> _WHAT NEEDS TO BE DONE_: The entries need to be copied exactly as they stand, images left out.

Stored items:
+++++

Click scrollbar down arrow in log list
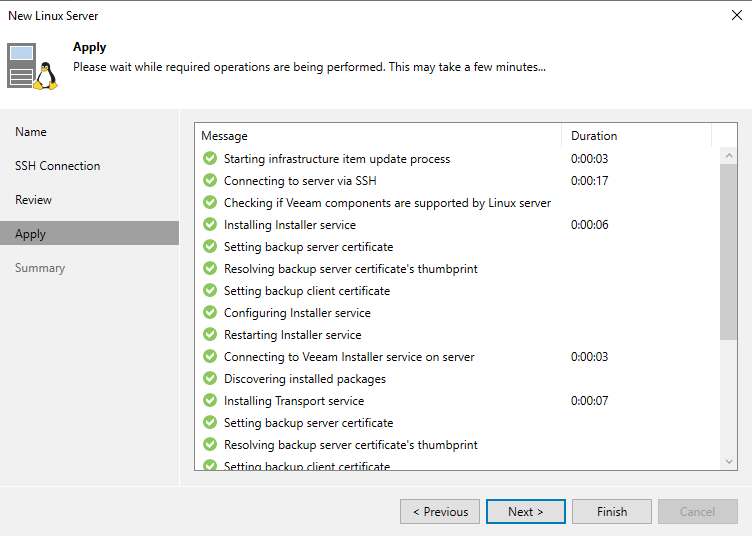 [x=729, y=461]
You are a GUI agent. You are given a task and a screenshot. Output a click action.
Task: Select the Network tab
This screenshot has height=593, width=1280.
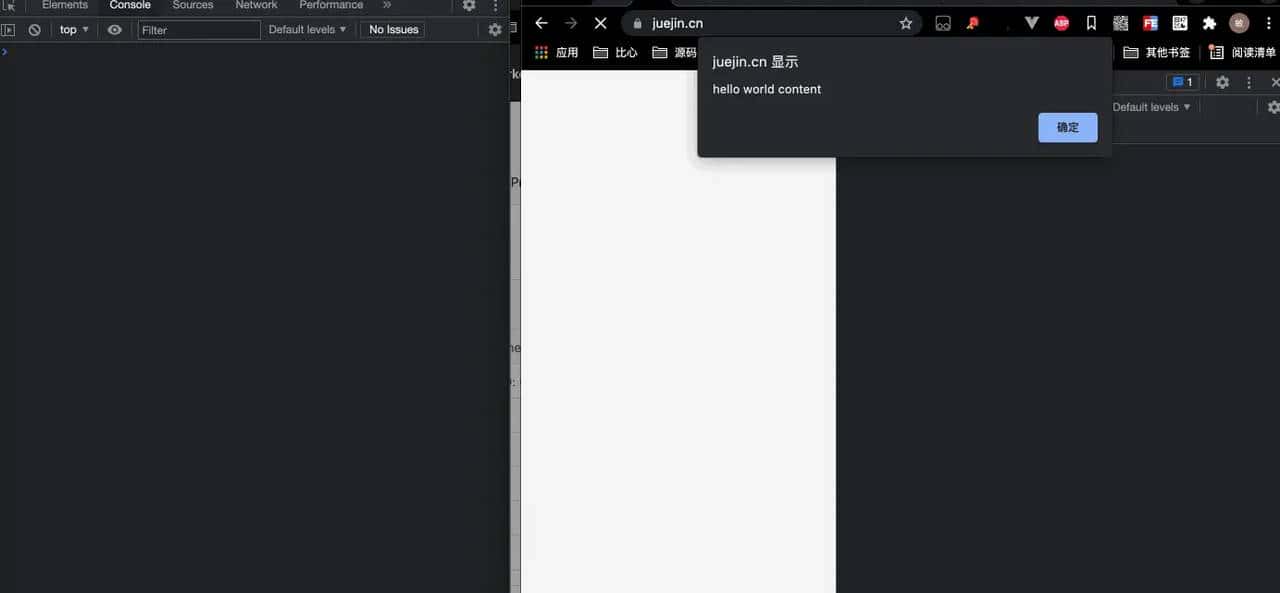[256, 5]
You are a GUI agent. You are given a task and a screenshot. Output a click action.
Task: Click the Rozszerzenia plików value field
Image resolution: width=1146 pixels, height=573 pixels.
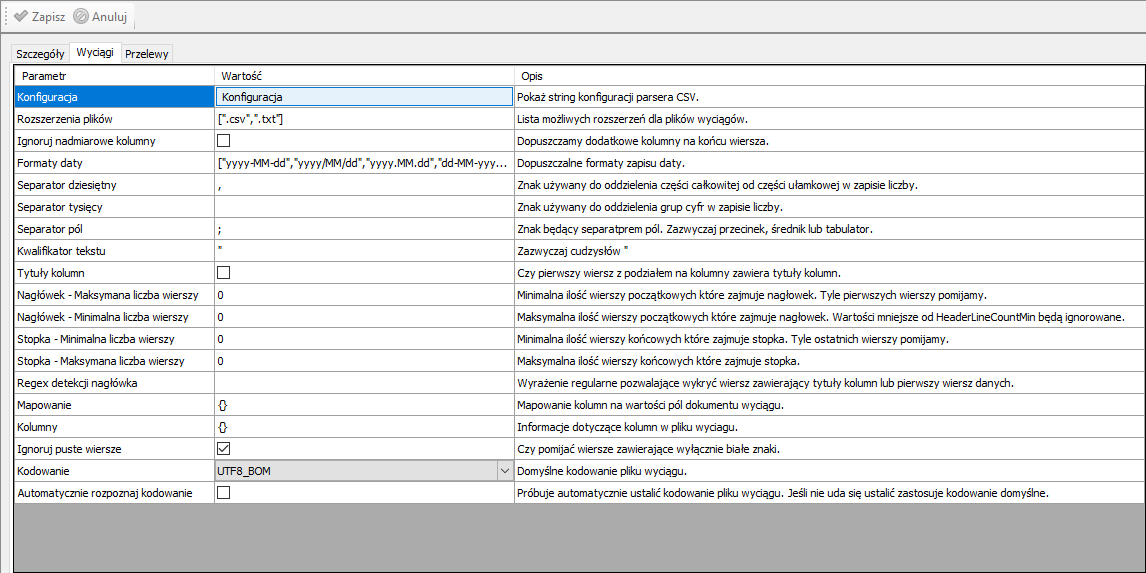click(x=364, y=119)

+++++

> _SOLVED PROBLEM_:
Click scrollbar down arrow in log list
 [x=729, y=461]
You are a GUI agent. You are given a task and a screenshot. Output a click action.
Task: Select the Network tab
This screenshot has height=593, width=1280.
[256, 5]
You are a GUI agent. You are given a task and a screenshot. Output a click action.
Task: Click the Rozszerzenia plików value field
Image resolution: width=1146 pixels, height=573 pixels.
click(x=364, y=119)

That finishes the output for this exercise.